Big-power Rivalry Overshadows Biden-Xi Cooperation Pledge
Their photo op looked good for U.S. and Chinese leaders Joe Biden and Xi Jinping, but the superpowers remain driven by geopolitical rivalry despite their pledge to cooperate on global issues like climate change and public health.
Biden and Xi sought in their meeting in Bali this week to ease tensions between the United States and China, and some experts saw an improvement in the mood after relations atrophied to near historic lows this summer.
Chinese state media prominently posted a photo of Xi and Biden smiling broadly at their meeting, a sure signal that Beijing was keen to promote the sense of better ties.
The talks were blunt, especially over Chinese-claimed Taiwan, but the White House said the leaders agreed "to empower key senior officials to maintain communication and deepen constructive efforts" on global challenges like climate change, macroeconomic stability, health and global food security.
After the meeting, Biden said there was no need for a new Cold War, and that he did not think China was planning a hot one, adding: "I do not think there's any imminent attempt on the part of China to invade Taiwan."
Analysts said Biden's Taiwan remark was an important step to ease tensions but fundamental differences remain on Taiwan and a wide range of other issues, including trade and U.S. moves to restrict Chinese access to technology that can be used in weapons development.
They said the key challenge ahead for Biden would be to get China to separate progress on global issues where they can work together from intractable bilateral disputes, something Beijing has for long resisted.
Thom Woodroofe, a climate policy expert at the Asia Society Policy Institute, said the Xi-Biden nod to the resumption of climate talks was welcome, but it was essential it be isolated from the thorniest issues in their relationship.
"Geopolitics cannot continue to be the tail that wags the climate dog between the world's two largest emitters," he said.
Perhaps the most concrete outcome was that U.S. Secretary of State Antony Blinken now plans to visit to China early next year.
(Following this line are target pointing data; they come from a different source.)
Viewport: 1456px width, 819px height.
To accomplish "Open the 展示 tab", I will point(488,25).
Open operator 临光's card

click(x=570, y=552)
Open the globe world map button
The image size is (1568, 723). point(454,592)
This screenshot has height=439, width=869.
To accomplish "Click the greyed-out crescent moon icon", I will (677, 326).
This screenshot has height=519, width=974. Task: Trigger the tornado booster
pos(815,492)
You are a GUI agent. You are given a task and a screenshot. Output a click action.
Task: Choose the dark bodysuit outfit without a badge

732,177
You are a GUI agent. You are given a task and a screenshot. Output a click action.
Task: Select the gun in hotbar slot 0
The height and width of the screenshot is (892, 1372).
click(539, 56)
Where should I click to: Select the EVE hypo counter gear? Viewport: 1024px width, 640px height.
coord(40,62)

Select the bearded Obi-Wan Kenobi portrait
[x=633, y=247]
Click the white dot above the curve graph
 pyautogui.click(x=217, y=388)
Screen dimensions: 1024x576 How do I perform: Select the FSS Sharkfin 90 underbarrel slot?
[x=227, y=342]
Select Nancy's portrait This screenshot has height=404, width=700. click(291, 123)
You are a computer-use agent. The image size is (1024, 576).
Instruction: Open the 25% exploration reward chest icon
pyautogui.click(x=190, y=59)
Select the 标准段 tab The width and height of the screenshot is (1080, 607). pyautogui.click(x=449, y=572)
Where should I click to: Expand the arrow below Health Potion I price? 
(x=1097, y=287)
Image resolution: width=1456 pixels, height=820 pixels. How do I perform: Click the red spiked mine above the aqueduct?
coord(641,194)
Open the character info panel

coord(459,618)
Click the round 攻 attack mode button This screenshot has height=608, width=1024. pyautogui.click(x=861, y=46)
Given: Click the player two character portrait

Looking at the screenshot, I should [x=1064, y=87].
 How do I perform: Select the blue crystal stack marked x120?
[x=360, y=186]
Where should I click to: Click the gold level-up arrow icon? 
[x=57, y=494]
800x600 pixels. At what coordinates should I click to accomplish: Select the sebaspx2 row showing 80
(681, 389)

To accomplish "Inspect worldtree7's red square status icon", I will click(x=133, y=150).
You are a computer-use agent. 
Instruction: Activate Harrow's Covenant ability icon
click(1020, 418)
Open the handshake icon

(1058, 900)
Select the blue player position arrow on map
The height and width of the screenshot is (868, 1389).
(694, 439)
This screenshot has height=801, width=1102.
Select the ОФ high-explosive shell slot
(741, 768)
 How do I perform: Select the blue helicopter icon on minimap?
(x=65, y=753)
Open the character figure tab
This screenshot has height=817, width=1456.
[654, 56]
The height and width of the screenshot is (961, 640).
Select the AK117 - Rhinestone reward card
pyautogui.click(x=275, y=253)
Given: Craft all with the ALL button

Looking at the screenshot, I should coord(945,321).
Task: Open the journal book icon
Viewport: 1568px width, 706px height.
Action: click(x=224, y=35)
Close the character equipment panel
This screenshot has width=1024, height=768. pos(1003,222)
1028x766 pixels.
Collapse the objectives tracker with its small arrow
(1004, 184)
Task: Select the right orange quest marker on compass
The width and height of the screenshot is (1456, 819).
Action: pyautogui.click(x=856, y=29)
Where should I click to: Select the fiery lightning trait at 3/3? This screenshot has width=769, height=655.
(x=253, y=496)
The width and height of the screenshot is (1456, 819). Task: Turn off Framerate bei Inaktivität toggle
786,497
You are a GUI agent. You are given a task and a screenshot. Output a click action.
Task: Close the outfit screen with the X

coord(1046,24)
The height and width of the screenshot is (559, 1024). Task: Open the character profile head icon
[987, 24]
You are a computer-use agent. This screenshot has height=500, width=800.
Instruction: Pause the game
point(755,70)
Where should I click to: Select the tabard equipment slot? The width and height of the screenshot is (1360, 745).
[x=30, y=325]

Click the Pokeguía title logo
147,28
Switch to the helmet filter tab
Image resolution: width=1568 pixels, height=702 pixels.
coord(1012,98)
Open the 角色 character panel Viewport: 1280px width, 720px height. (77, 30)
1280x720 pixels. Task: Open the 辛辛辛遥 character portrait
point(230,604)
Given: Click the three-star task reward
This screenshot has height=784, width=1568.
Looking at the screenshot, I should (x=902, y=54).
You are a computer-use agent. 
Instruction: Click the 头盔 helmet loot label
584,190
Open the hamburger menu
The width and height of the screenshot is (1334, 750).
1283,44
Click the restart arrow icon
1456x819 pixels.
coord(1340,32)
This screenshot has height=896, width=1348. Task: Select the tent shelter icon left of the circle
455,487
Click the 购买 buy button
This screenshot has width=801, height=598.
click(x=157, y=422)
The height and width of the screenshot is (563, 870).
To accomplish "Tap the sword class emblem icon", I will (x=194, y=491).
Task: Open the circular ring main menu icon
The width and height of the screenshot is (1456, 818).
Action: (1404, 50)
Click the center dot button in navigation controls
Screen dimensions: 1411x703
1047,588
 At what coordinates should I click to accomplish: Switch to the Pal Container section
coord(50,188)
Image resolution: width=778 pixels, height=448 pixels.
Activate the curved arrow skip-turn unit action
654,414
It would be the highest level U.S. visit to China in more than four years.
'NOT A DONE DEAL'
U.S.-China relations soured dramatically under former President Donald Trump. A fiery exchange between officials early in the Biden administration sparked global alarm and the State Department said it was not looking to engage China in "talks for the sake of talks."
In August, Beijing suspended eight formal communications channels, including on climate change, and another between the countries' militaries, to protest a visit to Taiwan by Nancy Pelosi, Speaker of the U.S. House of Representatives.
The tensions raised fears of superpower conflict over Taiwan - the democratic island Beijing has vowed to bring under its control, by force if necessary - given that Washington is obliged to provide Taipei with the means to defend itself.
Jude Blanchette, a China expert at Washington's Center for Strategic and International Studies, described the improved mood this week as a temporary arrest in a "near vertical downward deterioration" in ties.
"We shouldn't get over our skis and over-interpret how fundamental a shift this is," Blanchette said.
Shi Yinhong, a professor of international relations at Renmin University in Beijing, also saw little movement.
"The three-hour meeting with Biden, where are the results? I don't see it. All that was said had been said previously. Both sides stuck to their original positions."
Daniel Russel, the top U.S. diplomat for East Asia under former President Barack Obama, said he had heard strong hints in U.S. readouts from the meeting that China might be willing to take at least preliminary steps toward cooperation on some global issues.
However, he cautioned: "This should be treated as an experiment, not a done deal, and the extent of progress will be influenced by how well, or poorly, the bilateral problems are being managed."